Can you reproduce everything from the line containing "Open 고등학교 tab in right panel" down to the line containing "(x=795, y=100)", both ends included, leaving the pictures out?

▸ Data entries
○ ○ ○ ○ ○ ○ ○

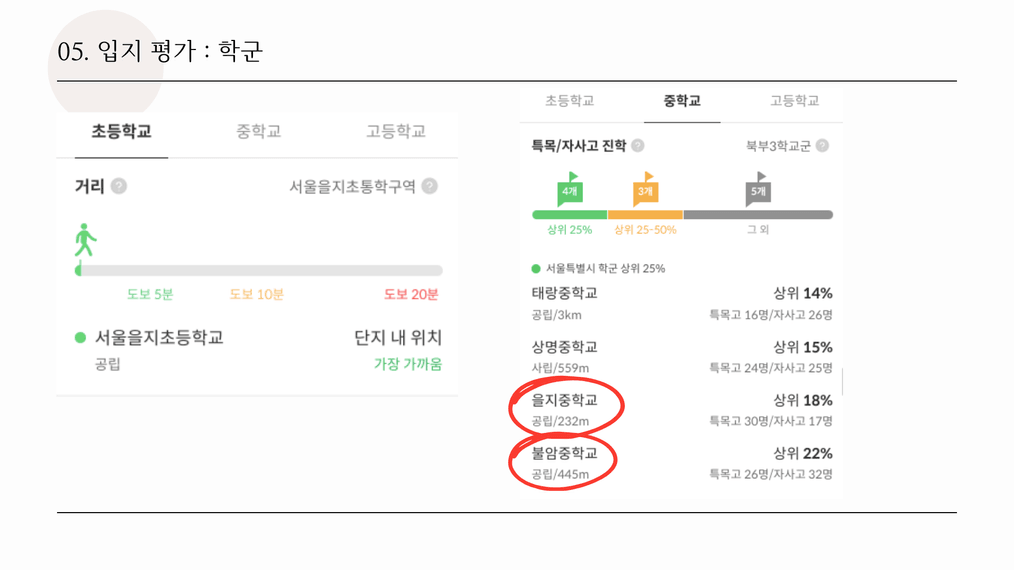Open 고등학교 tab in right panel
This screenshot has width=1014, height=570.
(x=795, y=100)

○ ○ ○ ○ ○ ○ ○

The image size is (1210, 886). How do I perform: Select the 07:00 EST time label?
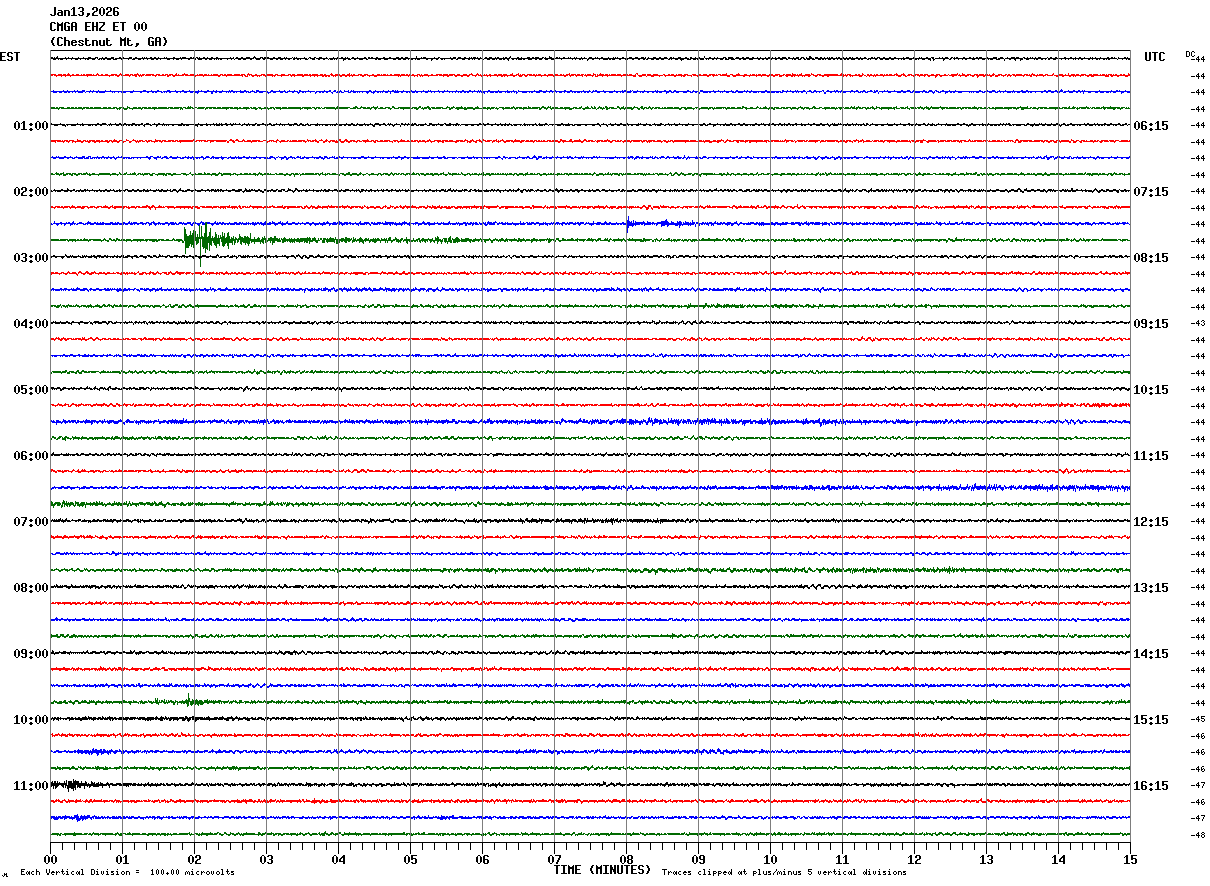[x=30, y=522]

○ ○ ○ ○ ○ ○ ○

▸ The output
Open 고등학교 tab in right panel
This screenshot has width=1014, height=570.
(x=795, y=100)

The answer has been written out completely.